Black India ink is applied in the areas of darkest tone. To adjust the value, a bit of water is mixed in, producing a middle gray. By applying multiple washes, we can slowly darken the value.
After a few minutes, our ink has dried and it's time to add marker applications. We start with an application of 20% Warm Gray with a Prismacolor Premier marker. Nearly the entire body is covered with this light gray application.
We can then darken the values where needed using a slightly darker, 50% Warm Gray marker.
We'll next add a few bits of lighter value to contrast the darker tones in place along with the nuetral gray of the paper. White India ink is applied on the locations of lightest value. The white ink can also be mixed with the black ink to produce a few grays. This application is rather loose since we are still just laying down values that will serve as an underpainting for the details that we'll develop over the top.
Now that we have some of the base tones in place, we can begin to refine some of the details and develop the texture of the skin of the shark with charcoal. We can apply both dark and white charcoal over the top of the ink and marker applications.
As we work the charcoal applications, we can use a blending stump to smooth the transitions of value and slowly pull out the details and the illusion of texture.

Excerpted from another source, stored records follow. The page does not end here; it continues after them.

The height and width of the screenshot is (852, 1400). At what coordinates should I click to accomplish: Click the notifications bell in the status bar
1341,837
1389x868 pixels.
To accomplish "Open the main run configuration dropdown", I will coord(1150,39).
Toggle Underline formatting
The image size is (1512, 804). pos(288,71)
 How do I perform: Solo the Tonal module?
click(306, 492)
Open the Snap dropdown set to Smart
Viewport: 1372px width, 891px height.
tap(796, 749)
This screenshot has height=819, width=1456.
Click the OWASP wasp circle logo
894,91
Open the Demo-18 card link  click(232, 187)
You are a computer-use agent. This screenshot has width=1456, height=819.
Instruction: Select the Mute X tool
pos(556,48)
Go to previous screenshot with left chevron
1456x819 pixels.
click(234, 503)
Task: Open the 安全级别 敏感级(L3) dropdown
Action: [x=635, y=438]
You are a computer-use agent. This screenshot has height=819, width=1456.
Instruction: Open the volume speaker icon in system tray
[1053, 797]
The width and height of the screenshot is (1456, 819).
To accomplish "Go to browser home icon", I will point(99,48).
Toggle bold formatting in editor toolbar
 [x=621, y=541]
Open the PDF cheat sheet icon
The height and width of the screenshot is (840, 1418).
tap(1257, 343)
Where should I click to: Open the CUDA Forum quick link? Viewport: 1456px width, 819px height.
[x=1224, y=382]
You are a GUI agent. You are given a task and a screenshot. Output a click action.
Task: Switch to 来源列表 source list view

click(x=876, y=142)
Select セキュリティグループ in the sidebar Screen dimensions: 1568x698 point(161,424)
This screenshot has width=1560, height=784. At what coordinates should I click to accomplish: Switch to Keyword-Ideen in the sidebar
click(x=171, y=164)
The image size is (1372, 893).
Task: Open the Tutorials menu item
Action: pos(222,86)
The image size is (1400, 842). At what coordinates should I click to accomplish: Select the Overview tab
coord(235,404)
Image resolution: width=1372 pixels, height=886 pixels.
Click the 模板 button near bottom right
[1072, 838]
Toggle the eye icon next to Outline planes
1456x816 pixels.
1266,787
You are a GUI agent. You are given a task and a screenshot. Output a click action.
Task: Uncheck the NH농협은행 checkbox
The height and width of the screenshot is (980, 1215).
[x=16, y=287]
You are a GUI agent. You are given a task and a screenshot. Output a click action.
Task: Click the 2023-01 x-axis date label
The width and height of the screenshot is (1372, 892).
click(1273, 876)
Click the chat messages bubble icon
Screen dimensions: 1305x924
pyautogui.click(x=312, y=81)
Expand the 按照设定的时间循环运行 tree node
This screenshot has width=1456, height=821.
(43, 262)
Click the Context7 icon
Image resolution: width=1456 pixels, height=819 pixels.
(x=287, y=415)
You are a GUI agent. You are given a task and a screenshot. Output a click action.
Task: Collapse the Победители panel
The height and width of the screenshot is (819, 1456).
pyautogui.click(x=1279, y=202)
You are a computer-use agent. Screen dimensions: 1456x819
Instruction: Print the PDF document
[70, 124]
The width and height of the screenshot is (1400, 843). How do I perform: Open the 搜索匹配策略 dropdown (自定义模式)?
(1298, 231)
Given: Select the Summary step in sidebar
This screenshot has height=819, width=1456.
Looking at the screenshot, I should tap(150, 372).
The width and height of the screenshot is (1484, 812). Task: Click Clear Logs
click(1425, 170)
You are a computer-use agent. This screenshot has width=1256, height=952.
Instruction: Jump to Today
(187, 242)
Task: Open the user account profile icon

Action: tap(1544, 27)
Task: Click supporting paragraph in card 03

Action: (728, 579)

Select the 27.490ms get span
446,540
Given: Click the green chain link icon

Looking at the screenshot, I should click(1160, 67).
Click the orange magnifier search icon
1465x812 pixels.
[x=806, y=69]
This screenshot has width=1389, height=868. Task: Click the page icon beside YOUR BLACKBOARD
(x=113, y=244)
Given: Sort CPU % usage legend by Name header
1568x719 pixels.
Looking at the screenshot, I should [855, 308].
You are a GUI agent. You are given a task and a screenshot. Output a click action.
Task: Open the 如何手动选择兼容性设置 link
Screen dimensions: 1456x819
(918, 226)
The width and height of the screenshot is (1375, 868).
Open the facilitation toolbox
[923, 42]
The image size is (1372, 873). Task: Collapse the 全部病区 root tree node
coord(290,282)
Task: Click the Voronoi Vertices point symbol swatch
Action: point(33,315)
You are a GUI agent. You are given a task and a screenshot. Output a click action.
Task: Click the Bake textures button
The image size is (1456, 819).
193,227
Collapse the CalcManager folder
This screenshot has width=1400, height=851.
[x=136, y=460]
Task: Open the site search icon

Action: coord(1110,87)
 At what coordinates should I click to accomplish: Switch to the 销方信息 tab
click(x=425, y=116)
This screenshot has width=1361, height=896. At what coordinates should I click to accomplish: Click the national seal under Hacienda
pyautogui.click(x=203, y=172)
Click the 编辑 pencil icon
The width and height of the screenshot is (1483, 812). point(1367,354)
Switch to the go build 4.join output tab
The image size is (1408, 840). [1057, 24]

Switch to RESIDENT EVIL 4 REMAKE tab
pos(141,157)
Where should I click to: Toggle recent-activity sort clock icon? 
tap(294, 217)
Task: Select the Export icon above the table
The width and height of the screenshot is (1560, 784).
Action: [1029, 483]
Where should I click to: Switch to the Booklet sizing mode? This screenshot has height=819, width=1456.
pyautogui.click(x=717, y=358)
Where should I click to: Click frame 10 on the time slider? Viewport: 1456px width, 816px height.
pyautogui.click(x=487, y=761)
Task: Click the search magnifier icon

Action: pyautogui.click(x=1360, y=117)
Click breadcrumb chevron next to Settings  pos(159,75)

As marks are made and blended, we should consider the form of the body of the shark. Strokes should flow around the cross contours of the form. Strokes made on the top of the body are generally more horizontal while the sides are more vertical. Strokes made under the body should also flow in a more horizontal direction.
We'll continue working down the body of the shark towards the tail end, alternating between white and black charcoal. As these values are added, we'll blend the applications with a blending tool.
The nose of the shark protrudes towards the viewer. For this reason, we'll increase the contrast and add a few more details to further develop this illusion. We can go back to the front end of the shark and add a few more details with the white and black charcoal, increasing the contrast. A graphite pencil can be used to define some of the details, including the gray pattern along the side of the body. A 2B graphite pencil is used to darken and define areas within the mouth, making the menacing teeth stand out a bit more.
For the most part, we've kept our drawing clean and tidy. But if needed, we can erase any stray lines around the outside of the body with a kneaded eraser, finishing the drawing.